SARS-CoV N protein specifically up-regulates Smad3-mediated transcriptional response of TGF-β.A, N protein enhances TGF-β-induced CAGA-luciferase expression in a dose-dependent manner. HPL1 cells were co-transfected with CAGA-luciferase reporter (0.5 μg) and pcDNA3.1-N (0.1, 0.3, or 0.5 μg). At 24 h post-transfection, the cells were treated with 50 pm TGF-β. After 20 h, the cells were harvested for determination of luciferase activity. B, N protein enhances TGF-β-induced 3TP-luciferase expression in a dose-dependent manner. HPL1 cells were co-transfected with 3TP-luciferase reporter (0.5 μg) and pcDNA3.1-N (0.1, 0.3, or 0.5 μg).
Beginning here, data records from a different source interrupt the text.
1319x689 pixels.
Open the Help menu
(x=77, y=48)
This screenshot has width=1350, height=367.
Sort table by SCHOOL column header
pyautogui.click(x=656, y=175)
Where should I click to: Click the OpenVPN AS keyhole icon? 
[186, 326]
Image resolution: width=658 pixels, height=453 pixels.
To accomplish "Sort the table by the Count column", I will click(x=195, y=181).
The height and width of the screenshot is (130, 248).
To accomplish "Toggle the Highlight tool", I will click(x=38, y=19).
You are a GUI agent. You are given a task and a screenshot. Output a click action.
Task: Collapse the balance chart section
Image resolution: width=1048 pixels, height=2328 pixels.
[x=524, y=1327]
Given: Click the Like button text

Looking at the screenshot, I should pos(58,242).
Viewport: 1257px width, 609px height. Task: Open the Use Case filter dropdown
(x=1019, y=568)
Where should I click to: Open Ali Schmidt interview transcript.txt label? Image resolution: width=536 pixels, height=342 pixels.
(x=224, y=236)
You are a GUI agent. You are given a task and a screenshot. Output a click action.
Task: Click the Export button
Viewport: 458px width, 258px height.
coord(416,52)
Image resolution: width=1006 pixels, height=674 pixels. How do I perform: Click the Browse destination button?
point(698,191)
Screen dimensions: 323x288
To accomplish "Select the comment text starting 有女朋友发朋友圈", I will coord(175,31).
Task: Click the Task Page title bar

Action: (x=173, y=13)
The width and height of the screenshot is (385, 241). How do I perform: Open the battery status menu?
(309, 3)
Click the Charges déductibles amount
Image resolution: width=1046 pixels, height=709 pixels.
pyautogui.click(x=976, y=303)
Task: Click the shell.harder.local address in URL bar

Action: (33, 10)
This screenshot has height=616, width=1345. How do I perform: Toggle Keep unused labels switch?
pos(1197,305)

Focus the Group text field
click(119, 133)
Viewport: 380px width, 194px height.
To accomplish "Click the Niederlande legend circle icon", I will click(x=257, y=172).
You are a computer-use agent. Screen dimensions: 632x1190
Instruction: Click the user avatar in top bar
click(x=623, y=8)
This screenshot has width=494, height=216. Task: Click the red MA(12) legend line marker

C, N protein synergizes with Smad3 to induce CAGA-luciferase expression. HPL1 cells were co-transfected with CAGA-luciferase (0.5 μg), pCS2-Myc-Smad3 (20 ng), and pcDNA3.1-N (0.5 μg). D, N protein has no effect on the ARE-luciferase expression. HPL1 cells were co-transfected with ARE-luciferase reporter (0.5 μg) plus FoxH1 (0.25 μg) and pcDNA3.1-N (0.1, 0.3, or 0.5 μg). E, N protein has no effect on the BRE-luciferase expression. HPL1 cells were co-transfected with BRE-luciferase reporter (0.5 μg), pCMV5-FLAG-OAZ (0.25 μg), pCMV5-BMPRIB(QD)-HA (0.1 μg), and pcDNA3.1-N (0.1, 0.3, or 0.5 μg). F, N protein enhances the TGF-β-induced expression of CAGA-luciferase in wild-type (WT) MEFs, but has no effect on CAGA-luciferase expression in Smad3^-/- MEFs. The endogenous expression of Smad2 (S2) and Smad3 (S3) in WT MEFs and Smad3^-/- MEFs were detected by anti-Smad2/3 immunoblotting. The asterisks indicate a statistically significant difference (^**, p < 0.01). RLU: relative luciferase units.